After four days of bombardment, however, it is now clear that Mr Rabin never really expected just to 'restrain' Hizbollah. This week's action is part of a broad, radical strategy to achieve, by increasingly ruthless means, far-reaching military and diplomatic ends. The Israeli assessment, put with ever-greater confidence by government officials, is this. Massive use of force to smoke out Hizbollah in Lebanon is unlikely to excite major international revulsion, even if civilians are targeted. The world has changed since Israel's previous ill-fated Lebanon excursions and is nowadays 'understanding', say officials.

Hizbollah is supported by Syria and therefore tolerated by Lebanon, which moves to Syria's tune. But Syria is nowadays committed to the peace process and unlikely to retaliate too precipitously, therefore, to Israel's offensive. And Lebanon, recovering from its civil war, would like to be rid of Hizbollah anyway. All the two governments need to nudge them into taking their own measures against Hizbollah is public pressure from inside Lebanon. The bombardment brings that pressure to bear, creating refugees who, because of their plight, abandon all support for the militants in their midst and call for their government to intervene.

Such a process will take time, Israeli officials admit, but they are prepared to wait. Enter, Warren Christopher, US Secretary of State, who arrives in Israel on Saturday, when the Israeli action is expected to halt, at least temporarily. Israel will use Mr Christopher's presence to switch from its military to a diplomatic offensive.

Israeli officials say that, using US channels, Israel will show readiness to make new compromises over its presence in Lebanon, in the context of the current round of peace talks. Mr Rabin is reported to be prepared to make a clear commitment to withdraw all Israeli forces from the south, in return for cast-iron guarantees from Lebanon that the Lebanese army will move into the area and disarm Hizbollah, and from Syria that it withdraws all support from the militia.

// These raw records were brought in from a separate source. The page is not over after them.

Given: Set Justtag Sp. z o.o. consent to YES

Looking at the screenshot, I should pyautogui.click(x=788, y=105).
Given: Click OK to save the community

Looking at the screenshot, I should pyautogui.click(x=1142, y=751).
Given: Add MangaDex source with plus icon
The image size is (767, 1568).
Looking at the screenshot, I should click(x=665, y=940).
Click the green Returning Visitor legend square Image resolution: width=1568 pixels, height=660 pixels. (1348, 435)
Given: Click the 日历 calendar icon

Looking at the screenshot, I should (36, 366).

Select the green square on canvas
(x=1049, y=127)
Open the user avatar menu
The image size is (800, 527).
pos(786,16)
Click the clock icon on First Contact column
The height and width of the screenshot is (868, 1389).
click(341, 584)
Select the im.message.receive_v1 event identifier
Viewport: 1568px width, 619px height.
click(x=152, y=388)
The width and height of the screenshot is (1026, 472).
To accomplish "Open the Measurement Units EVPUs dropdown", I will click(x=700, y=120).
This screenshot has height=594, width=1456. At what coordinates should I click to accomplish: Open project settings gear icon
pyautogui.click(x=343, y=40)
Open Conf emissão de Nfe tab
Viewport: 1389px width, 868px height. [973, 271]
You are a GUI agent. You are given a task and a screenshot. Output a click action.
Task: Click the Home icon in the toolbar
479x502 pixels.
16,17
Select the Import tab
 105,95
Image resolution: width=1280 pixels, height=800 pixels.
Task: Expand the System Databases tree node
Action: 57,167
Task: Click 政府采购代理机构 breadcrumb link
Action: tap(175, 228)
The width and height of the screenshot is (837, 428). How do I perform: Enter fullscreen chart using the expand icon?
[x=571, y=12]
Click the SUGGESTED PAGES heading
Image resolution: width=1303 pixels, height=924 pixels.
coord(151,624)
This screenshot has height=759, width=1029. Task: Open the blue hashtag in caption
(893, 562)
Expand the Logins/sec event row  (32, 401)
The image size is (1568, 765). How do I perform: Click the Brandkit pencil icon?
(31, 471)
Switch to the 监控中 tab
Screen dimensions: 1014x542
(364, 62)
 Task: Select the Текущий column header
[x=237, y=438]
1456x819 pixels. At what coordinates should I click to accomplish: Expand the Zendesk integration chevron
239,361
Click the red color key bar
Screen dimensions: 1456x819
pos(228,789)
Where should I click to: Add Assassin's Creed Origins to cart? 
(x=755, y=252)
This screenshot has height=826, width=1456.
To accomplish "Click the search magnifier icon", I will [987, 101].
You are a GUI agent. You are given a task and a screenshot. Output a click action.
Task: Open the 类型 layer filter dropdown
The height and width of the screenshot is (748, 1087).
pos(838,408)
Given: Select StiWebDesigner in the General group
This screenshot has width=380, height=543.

That is a summary of Israeli theory. But it takes little or no account of evidence on the ground: that the violence is achieving a momentum of its own.

Israel has as yet been given no signals that Syria is ready to curb Hizbollah. Rather, Syria is muttering about war. Hizbollah, meanwhile, has refused to be cowed, forcing the Israeli army further to intensify its raids. Mr Rabin is now set on a course which demands he find means to flatten Hizbollah or lose face at home. In the absence of international condemnation, he is in a determined buoyant mood, and a further and more dramatic escalation including a ground offensive cannot now be ruled out.

Whatever Mr Rabin's ends in this conflict, there was increasing doubt last night that they could be achieved. There was no doubt that the means being used to achieve them are unjustified.